Our Life, Work, Struggles

— Chloe Tribich

AT THE TIME I joined Solidarity about a year and a half ago, I had been involved with activist and organizing work for about five years, which comprised most of my post-college life. Specifically, I was active in an organization called Jews Against the Occupation (a Palestine solidarity organization) and working as staff organizer for a housing group. I wanted a way to understand what I was doing in a bigger context, and to be around people who were thinking about how their current work fit in to a much longer term struggle.

At its essence, Solidarity believes that people who make the wealth have to control it, that this can only happen when oppressed people get organized enough to make it happen themselves — it also means that there can be no such thing as racial justice or feminist justice under capitalism.

We are looking at ways in which white supremacy, patriarchy, and heterosexism intersect with capitalism and other types of oppression that are related to, but not always fully explained by, class oppression. We have been using the word “intersectionality” to describe this overlap. Intersectionality really means, at least to me, finding a way to describe what most people experience every day: multiple identities and oppressions that compete with each other and feel more or less significant depending on the context.

We are trying to make sure that our class analysis takes this fully into account. Intersectionality comes up a lot in normal day to day organizing work, even though we don’t necessarily recognize it.

Lessons from Experience

For example, my first major experience with leftist activism was with Jews Against the Occupation (JATO). We first formed as a Jewish-identified Palestine solidarity group at the beginning of the Intifada in 2000. Most of the founding members were long-term queer activists who had experience with ACT UP and other AIDS movements and radical politics in general.

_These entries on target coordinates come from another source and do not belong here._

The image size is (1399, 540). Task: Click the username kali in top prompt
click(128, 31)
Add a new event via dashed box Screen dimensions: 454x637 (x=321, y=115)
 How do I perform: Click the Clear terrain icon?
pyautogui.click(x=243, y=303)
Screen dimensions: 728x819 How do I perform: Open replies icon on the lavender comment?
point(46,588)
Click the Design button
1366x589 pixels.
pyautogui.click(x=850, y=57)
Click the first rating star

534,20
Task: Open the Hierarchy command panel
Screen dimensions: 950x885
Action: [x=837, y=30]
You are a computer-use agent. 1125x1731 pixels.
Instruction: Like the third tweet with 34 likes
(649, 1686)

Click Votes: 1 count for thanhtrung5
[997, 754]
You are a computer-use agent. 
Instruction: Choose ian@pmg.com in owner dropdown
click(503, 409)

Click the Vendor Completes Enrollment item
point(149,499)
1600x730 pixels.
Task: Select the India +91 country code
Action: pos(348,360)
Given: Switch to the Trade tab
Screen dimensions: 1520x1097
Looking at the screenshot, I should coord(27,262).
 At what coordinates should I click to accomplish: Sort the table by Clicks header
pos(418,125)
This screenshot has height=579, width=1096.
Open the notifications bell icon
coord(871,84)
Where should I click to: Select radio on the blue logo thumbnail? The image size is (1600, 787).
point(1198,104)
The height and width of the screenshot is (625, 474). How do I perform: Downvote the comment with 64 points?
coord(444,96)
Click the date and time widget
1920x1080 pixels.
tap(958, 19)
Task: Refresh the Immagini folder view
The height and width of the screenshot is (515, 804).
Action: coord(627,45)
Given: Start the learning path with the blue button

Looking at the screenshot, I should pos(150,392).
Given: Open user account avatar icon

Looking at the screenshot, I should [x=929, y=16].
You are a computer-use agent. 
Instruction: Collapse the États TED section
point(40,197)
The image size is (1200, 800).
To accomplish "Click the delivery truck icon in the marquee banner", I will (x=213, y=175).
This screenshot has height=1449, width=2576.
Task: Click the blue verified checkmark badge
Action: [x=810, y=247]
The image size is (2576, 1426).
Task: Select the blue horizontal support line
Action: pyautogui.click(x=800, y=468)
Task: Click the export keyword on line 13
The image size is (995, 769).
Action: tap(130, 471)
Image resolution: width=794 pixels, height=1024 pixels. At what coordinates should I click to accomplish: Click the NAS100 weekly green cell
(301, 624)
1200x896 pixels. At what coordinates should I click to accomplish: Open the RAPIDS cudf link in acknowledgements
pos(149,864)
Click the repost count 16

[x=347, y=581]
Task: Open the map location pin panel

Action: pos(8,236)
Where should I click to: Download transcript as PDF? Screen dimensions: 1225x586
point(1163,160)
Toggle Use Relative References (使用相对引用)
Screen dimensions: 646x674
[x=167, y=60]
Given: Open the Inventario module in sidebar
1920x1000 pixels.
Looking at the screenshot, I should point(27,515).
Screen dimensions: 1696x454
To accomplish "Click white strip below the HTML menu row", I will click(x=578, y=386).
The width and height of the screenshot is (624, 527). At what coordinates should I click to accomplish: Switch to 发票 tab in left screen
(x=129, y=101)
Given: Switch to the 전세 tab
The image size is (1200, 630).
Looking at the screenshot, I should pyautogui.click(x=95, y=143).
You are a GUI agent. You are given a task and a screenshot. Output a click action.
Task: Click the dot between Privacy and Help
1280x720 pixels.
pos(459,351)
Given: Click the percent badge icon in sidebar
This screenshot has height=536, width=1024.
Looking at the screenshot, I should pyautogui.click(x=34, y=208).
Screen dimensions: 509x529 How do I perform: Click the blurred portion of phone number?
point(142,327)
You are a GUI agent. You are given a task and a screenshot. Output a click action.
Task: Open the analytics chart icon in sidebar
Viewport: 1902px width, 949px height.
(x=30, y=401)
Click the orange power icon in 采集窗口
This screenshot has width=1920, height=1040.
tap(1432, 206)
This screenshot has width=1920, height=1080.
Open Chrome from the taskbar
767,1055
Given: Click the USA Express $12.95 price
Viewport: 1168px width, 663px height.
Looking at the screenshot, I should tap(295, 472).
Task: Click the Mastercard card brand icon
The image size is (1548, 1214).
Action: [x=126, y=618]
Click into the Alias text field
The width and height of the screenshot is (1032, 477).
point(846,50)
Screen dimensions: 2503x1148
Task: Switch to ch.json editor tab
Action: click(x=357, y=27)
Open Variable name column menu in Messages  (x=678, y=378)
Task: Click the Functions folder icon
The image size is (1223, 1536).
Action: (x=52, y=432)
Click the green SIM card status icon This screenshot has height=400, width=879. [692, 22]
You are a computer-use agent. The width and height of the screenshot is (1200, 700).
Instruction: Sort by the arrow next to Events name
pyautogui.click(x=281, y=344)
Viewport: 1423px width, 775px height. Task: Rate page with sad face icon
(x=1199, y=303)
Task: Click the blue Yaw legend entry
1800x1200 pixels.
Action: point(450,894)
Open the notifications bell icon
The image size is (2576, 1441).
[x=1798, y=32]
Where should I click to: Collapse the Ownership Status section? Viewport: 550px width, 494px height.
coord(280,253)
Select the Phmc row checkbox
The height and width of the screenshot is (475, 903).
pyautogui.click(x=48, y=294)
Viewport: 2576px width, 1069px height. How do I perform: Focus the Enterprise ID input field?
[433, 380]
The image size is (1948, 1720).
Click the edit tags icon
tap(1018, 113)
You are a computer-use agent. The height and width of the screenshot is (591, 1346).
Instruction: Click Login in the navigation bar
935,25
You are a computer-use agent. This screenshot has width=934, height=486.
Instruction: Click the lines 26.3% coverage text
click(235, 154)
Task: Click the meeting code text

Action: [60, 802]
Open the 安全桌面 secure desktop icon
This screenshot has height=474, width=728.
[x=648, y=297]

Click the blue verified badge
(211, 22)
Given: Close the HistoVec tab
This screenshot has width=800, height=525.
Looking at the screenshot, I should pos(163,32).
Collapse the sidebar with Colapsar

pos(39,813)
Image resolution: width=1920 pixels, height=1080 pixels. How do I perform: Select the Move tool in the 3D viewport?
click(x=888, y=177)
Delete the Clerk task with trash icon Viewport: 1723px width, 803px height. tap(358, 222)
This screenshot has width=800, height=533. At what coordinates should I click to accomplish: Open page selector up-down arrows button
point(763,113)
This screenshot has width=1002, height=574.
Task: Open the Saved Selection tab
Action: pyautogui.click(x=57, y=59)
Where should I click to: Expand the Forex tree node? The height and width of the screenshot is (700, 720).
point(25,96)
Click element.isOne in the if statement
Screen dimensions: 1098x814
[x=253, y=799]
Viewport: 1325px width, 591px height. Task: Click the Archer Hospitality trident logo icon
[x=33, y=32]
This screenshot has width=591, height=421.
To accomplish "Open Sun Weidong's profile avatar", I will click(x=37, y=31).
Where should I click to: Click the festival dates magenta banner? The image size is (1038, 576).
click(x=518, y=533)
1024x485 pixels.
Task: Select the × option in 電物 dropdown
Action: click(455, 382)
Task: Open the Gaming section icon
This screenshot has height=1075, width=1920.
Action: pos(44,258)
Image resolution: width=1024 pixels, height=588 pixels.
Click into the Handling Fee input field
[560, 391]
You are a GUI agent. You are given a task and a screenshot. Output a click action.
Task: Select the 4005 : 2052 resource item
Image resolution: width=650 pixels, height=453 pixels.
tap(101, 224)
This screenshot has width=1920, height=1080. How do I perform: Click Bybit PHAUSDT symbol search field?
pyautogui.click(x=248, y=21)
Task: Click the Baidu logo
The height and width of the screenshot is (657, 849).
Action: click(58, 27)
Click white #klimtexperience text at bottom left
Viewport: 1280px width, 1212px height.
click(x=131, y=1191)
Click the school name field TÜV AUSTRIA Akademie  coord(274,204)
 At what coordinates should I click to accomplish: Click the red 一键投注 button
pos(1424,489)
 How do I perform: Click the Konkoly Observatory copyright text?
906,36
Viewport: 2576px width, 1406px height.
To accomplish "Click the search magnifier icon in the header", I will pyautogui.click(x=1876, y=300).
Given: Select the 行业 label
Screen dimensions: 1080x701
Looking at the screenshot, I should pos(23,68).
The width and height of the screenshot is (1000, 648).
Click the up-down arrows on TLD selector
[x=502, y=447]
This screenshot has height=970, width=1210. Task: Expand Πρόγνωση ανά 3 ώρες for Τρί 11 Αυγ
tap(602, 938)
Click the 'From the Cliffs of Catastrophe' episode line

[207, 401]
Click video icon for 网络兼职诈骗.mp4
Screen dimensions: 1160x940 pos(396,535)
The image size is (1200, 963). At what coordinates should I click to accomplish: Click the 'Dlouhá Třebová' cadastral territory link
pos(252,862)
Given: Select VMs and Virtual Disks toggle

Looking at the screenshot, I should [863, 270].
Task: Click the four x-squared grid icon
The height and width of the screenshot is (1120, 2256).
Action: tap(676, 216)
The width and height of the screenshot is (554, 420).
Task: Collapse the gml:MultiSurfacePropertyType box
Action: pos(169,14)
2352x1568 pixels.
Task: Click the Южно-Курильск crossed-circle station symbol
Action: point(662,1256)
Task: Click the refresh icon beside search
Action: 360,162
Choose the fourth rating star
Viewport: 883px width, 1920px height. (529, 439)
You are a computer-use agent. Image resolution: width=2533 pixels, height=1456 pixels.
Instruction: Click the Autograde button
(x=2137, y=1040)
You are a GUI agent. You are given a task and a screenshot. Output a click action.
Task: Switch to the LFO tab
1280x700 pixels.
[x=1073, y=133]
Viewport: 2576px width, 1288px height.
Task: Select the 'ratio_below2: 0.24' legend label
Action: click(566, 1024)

We had some discussion over whether to take on the Palestinian right of Return as one of our main demands, which is the right of Palestinian refugees to return to their homes in what is now considered to be Israel. In 2000, the right to return was emerging as the main demand of the groups in the Palestinian diaspora. Most Jewish peace groups were not supporting it, at least not explicitly. Some felt it would alienate liberal Jews and many were worried that it threatened Israel’s right to exist as a state that privileged Jews.

We adopted the right to return fairly quickly as a JATO point of unity, mostly because people were committed to being a real solidarity group that took its lead from Palestinian liberation struggles instead of doing what made us comfortable. I think what allowed this to happen were people’s real critiques of citizenship and nationalism.

This was not just an academic critique; it came from experience of being queer and politically radical in the United States in the ’90s, from understanding that being a citizen of a country doesn’t mean that that country cares about you.

JATO has never identified as a queer group — whether or not that’s a good thing, and even why this is, should be the topic of another discussion — but it’s obvious that our politics would not be the same, or as good, if they weren’t heavily informed by queer experiences and activism that is about radically contesting queer oppression.

One of JATO’s accomplishments as an organization is that it has managed to function in practice on principles of intersectionality. This means, for example, that when we introduce ourselves we say which gendered pronoun we want used to refer to us (either a pre-existing one or one we have made up). This helps set the tone for the meeting, so that acknowledgement of gender/sexual identity oppression gets woven into our work around Palestine liberation.

How Capital Controls Us

In Solidarity, we’re now paying more attention to this intersectionality. For example, we are trying to understand how the institution of marriage reinforces not only heteropatriarchy but also white supremacy and class privilege. To be effective as socialists we need to understand how capitalism organizes what we consider to be private life — childcare, housework, etc. — just as we need to understand how capitalism dictates the terms of paid work.

Socialists pride ourselves on our ability to articulate the contradictions of capitalism in the workplace: how it simultaneously drives workers apart and pushes workers closer together, how it creates the conditions for workers’ self-organization and then destroys them. But in order to better envision what a socialist world would look like and in order to understand how to get there, we also need to understand how capitalism controls so-called private relationships, childcare and housework.

In preparation for our last convention, some comrades reflected on how gender functions in their workplaces, both as a mechanism for management to divide workers and as a rallying point for self-organization. One woman who is a technician wrote about how she used socialist feminist politics to understand how men at her workplace deal with safety rules. (See Lynne Williams, Feminism at Work, ATC 127, March–April 2007 — ed.)

She analyzed the culture of her male-dominated workplace and saw how the masculinized culture that dominated her workplace encourages men to ignore safety rules as a way to prove their “manhood” even as management often encourages safety violations and then punishes workers for getting hurt.

One of her conclusions is that gender politics is always present and we should look for it not just when sexism happens — but also when adherence to gender roles interrupts class solidarity.